A special UN rapporteur said on Thursday that the killing was "planned and perpetrated" by Saudi officials.

3 min read
08 February, 2019
The Saudi state-sanctioned murder of Jamal Khashoggi has shocked even Riyadh's close allies [Getty]

Top US lawmakers are pushing once again  to hold Saudi Arabia accountable for the murder of dissident Saudi journalist Jamal Khashoggi, announcing new legislation ahead of a February 8 Congress deadline for the administration to punish perpetrators.

On Thursday, members of the two major American parties unveiled legislation that would block US arms sales to Riyadh and impose sanctions on those responsible for Khashoggi's death.

“Seeing as the Trump administration has no intention of insisting on full accountability for Mr. Khashoggi’s murderers, it is time for Congress to step in and impose real consequences to fundamentally reexamine our relationship with the Kingdom of Saudi Arabia and with the Saudi-led coalition in Yemen,” said Democratic said.

According to USA Today, three Republicans and three other Democrats have also signed on to the bill.

“It is not in our national security interests to look the other way when it comes to the brutal murder of Mr. Jamal Khashoggi," said Republican Senator Lindsey Graham.

In addition to blocking arms sales to Saudi Arabia, the Senate bill would bar the US from refueling Saudi jets in the Yemen war, sanction anyone blocking humanitarian aid to Yemen, and require a human rights report on Saudi Arabia, according to USA Today.

This comes as rights groups are pressing US President Donald Trump to take action over Saudi Arabia's killing of the dissident writer on the eve of a Friday deadline by Congress to punish perpetrators.

Khashoggi, a contributor to The Washington Post who lived in self-imposed exile in Virginia, was killed and dismembered when he visited the conservative kingdom's consulate in Istanbul on October 2.

A special UN rapporteur said on Thursday that the killing was "planned and perpetrated" by Saudi officials.

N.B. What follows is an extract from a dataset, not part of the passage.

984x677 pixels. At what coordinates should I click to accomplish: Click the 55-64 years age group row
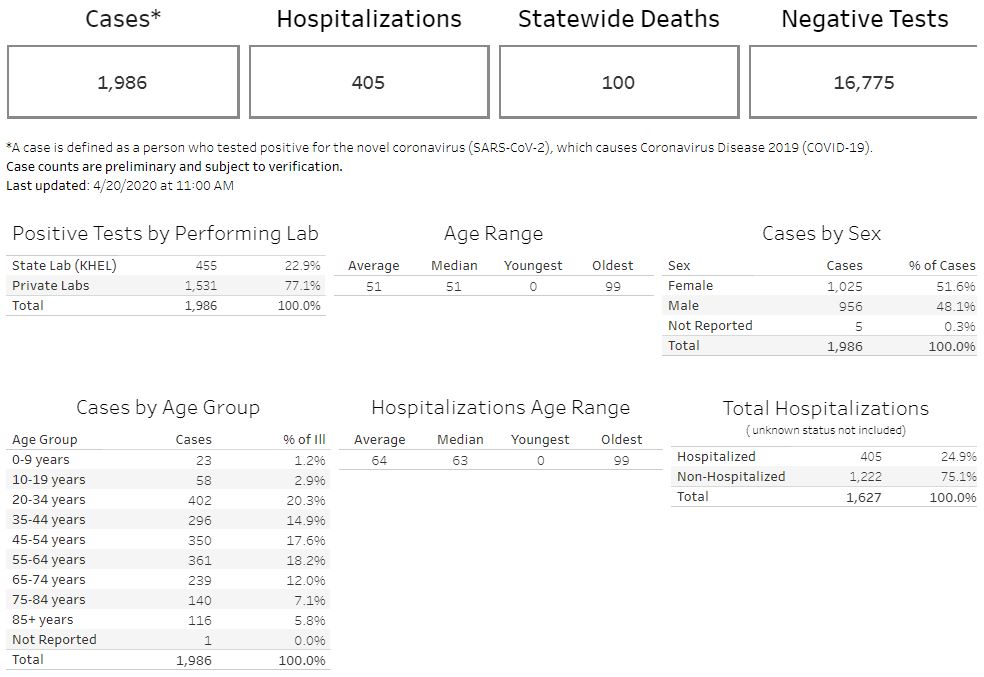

In October, the then top Republican and Democrat on the Senate Foreign Relations Committee invoked the Magnitsky Act, which gave the Trump administration 120 days -- until February 8 -- to determine who was behind Khashoggi's killing and to describe actions against them.

The law, which targets extrajudicial killings and torture, is named for Sergei Magnitsky, an anti-corruption accountant who died in Russian custody.

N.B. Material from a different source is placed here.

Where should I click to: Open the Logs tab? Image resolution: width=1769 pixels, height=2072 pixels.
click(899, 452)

In a joint statement on Thursday accompanied by a rally outside the White House, six advocacy groups including Human Rights Watch, Reporters Without Borders and the Committee to Protect Journalists urged Trump to lay out action over Khashoggi's killing and to release CIA records on the death.

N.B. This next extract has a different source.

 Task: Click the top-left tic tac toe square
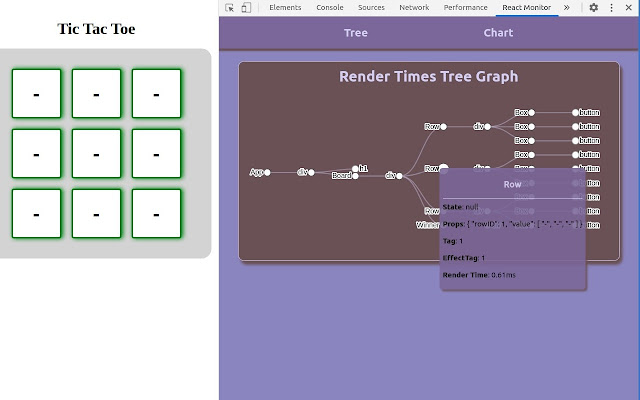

"Notwithstanding public and congressional outrage and the reported findings of the CIA, the Trump administration appears to be engaged in a cover-up on behalf of the Saudi government," they wrote.

The groups called for "an effective, independent, international investigation" and the immediate release of other journalists and activists detained in Saudi Arabia.

The kingdom's promises to prosecute those responsible have turned into a "sham," the groups said, with senior officials resigning rather than facing repercussions.

The Trump administration revoked visas for nearly two dozen Saudi officials over Khashoggi's killing and froze assets of some 17 others.

But Trump also said in a blunt statement that the killing was not worth jeopardizing the alliance with Saudi Arabia, crediting the kingdom with buying US weapons and supporting its hard line on regional rival Iran.